United States District Court S. D. New York.
*591 Morris J. Levy, New York City, for plaintiff.
Simpson, Thacher & Bartlett, New York City, for defendants Lehman Bros. and Joseph A. Thomas, Cyrus R. Vance, Robert S. Carlson, New York City, of counsel.
Leve, Hecht, Hadfield & McAlpin, New York City, for defendant Tide Water Associated Oil Co.
DAWSON, District Judge.
This is an action based upon § 16(b) of the Securities Exchange Act of 1934, 15 U.S.C.A. § 78p(b), in which plaintiff, a *592 shareholder of defendant Tide Water Associated Oil Company (hereinafter called "Tide Water"), seeks an accounting by defendants other than Tide Water of certain profits realized from alleged purchases and sales of securities within a period of less than six months.
This action was tried by the Court without a jury and the following are the findings of fact of the Court:
At all material times the securities of defendant Tide Water were registered on the New York Stock Exchange. Defendant Joseph A. Thomas was, at the time of the transactions here involved, a director of Tide Water and also a member of a partnership doing business as Lehman Brothers. In 1954 under the partnership agreement Thomas was entitled to receive 4% of the first 47.05% of the profits and 1.85% of the remaining 52.95% of the profits. In 1955 he was entitled to receive 4% of the first 44.05% of the profits, plus 1.85% of the remaining 55.95%.
In 1954, at the age of 76, defendant John Hertz, then a partner of Lehman Brothers, resigned his directorship of Tide Water. After resigning he spoke with Mr. Staples, President of Tide Water, and recommended defendant Thomas as a prospective director of Tide Water. Hertz then asked Thomas whether he would like to become a director of Tide Water and Thomas said that he would. Mr. Thomas was then introduced to Mr. Staples at the home of John Schiff, a friend of Mr. Thomas and a partner of Kuhn, Loeb & Company. Staples and Thomas then met several times, culminating in Staples asking Thomas if he would like to be a director. The invitation to join the Tide Water Board was upon the initiative of Tide Water. Thomas accepted the directorship because of his interest in the oil business and because of the prestige factor in serving on the Board of a large corporation.
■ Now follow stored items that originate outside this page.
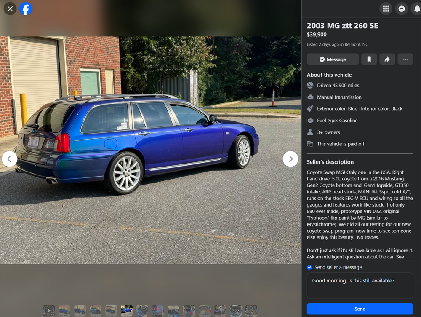Select the last photo thumbnail
421x317 pixels.
click(251, 311)
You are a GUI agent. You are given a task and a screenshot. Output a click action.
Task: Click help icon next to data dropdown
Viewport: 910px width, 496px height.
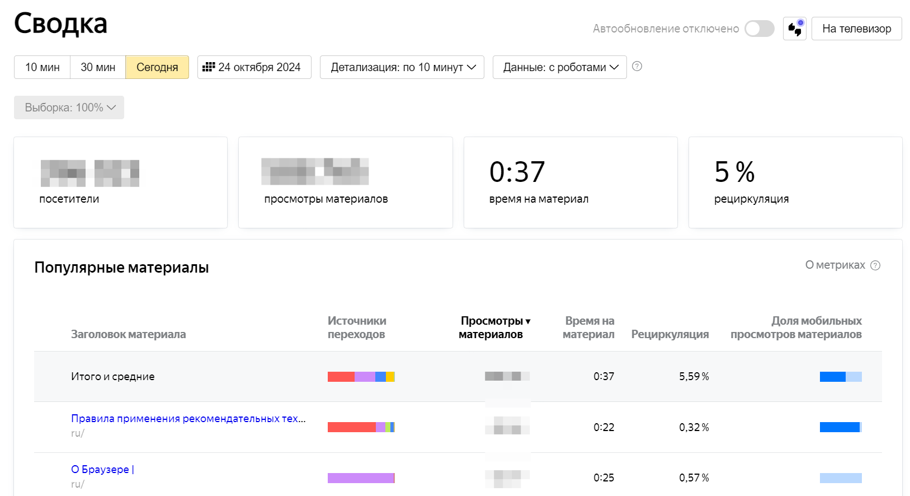636,67
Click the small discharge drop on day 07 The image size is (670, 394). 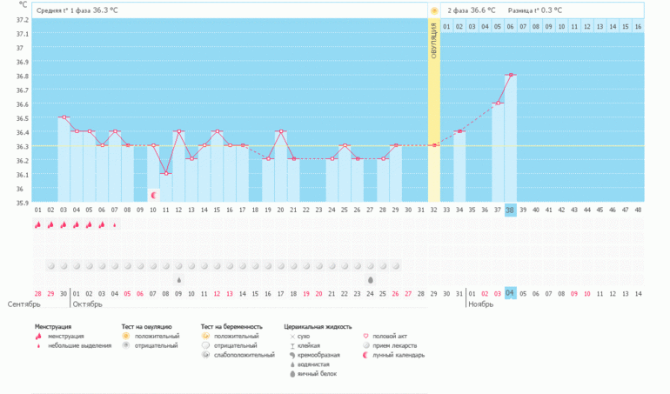tap(115, 224)
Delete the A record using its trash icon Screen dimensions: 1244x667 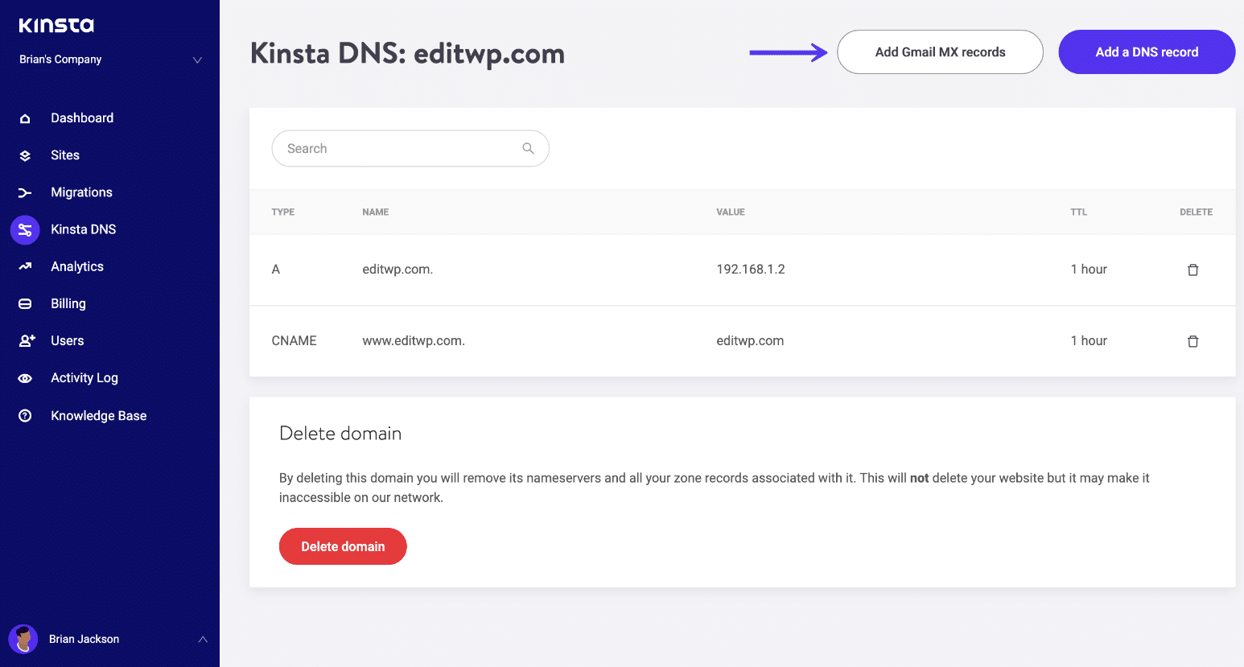1193,270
Between October 8, 1954 and November 15, 1954, the partnership, Lehman Brothers, purchased in the regular course of its business 50,000 shares of Tide Water common stock at an aggregate cost of $1,330,800. The purchase of these shares by Lehman Brothers was made at the direction of the partners constituting the investment committee of the firm, of which Thomas was not a member, and he was not consulted by his partners as to the proposed plan of recapitalization of Tide Water, or with reference to any of the affairs of Tide Water, except to say to them that he believed it was a good company under good management. The Court finds as a fact that the stock of Tide Water was bought and sold by Lehman Brothers without any advice or concurrence of Thomas, or without his knowledge until after the transactions had taken place.
Pursuant to a plan of recapitalization, Lehman Brothers exchanged its 50,000 shares of common stock on December 8, 1954 for 50,000 shares of a new preferred stock issued by Tide Water. Between December 9, 1954 and March 8, 1955, Lehman Brothers sold its 50,000 shares of preferred stock realizing in the aggregate the sum of $1,361,186.77. Lehman Brothers' purchases of Tide Water common stock were made upon the basis of two articles published in the Wall Street Journal. The first of these articles appeared on September 17, 1954. In it Tide Water announced that it was considering a proposal to allow shareholders to exchange common stock for a new dividend-paying preferred stock. On October 8, *593 1954 a second article appeared in the Wall Street Journal which announced that the Tide Water board of directors had approved a plan of recapitalization under which it proposed to create an issue of $1.20 dividend cumulative preferred stock and under which plan all holders of its common stock could exchange their common stock on a share-for-share basis for the new dividend-paying cumulative preferred stock.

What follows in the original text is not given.